Ícone do site Wikimetal
Besouro da Lua

Besouro da Lua. Crédito: Divulgação

O pacto satânico da sociedade capitalista em “Ladrão de Vidas”, do Besouro da Lua

No EP ‘Idiocracia’, banda independente critica mercado de trabalho conservador

Quando se pensa em rock n’ roll, existem muitas histórias fantasiosas sobre pactos com forças malignas para a conquista do sucesso. Em “Ladrão de Vidas”, a banda paulista independente Besouro da Lua traz uma reflexão mais realista: pior do que qualquer acordo com o demônio é o modo de trabalho incessante da sociedade capitalista.
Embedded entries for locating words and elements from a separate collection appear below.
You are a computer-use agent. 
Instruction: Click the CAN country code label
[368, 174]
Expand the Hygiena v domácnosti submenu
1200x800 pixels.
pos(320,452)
A faixa faz parte do EP Idiocracia, projeto de estreia do grupo independente, e traz as ”experiências horripilantes” do cantor, instrumentista, compositor e produtor Santino no mercado de trabalho conservador, trazendo na sonoridade e atitude as referências do post-punk e hardcore. 

Narrando todo o processo de adoecimento pela alta demanda de trabalho, que enxerga os trabalhadores como máquinas ao invés de seres humanos complexos, a faixa “Ladrão de Vidas” é uma crítica a esse sistema pelo depoimento em primeira pessoa da própria força opressora.

“Sua vida acabou, nosso pacto vai até o fim
Eu não aceito outra resposta além do sim
Seu suor vai me enriquecer e os restos são seus”

Logo na primeira estrofe, a música já coloca o mercado como um pacto vitalício no qual a classe trabalhadora não possui opções alternativas práticas e realistas, restando o pacto que enriquecerá apenas as classes mais abastadas enquanto os demais se iludem com a ideia de meritocracia. 

“Escolheu trocar sua vida por um mausoléu
E o carro do ano já tá na garagem
E essa vai ser a vida que tanto sonhou
Só esqueci de te dizer, acabou”

Mesmo entre aqueles que conseguem ascender socialmente, as conquistas materiais ainda cobram todo o tempo da pessoa, sem possibilidade de viver de fato, já que essa pessoa “se vendeu totalmente para uma empresa, buscando somente o dinheiro e o ganho material, em troca de sua própria saúde mental e física”, como explica Santino ao Wikimetal. “De certa forma, é um pacto com uma entidade chamada Ladrão de Vidas: ‘em troca de sua alma, eu realizarei o que você quiser’”. 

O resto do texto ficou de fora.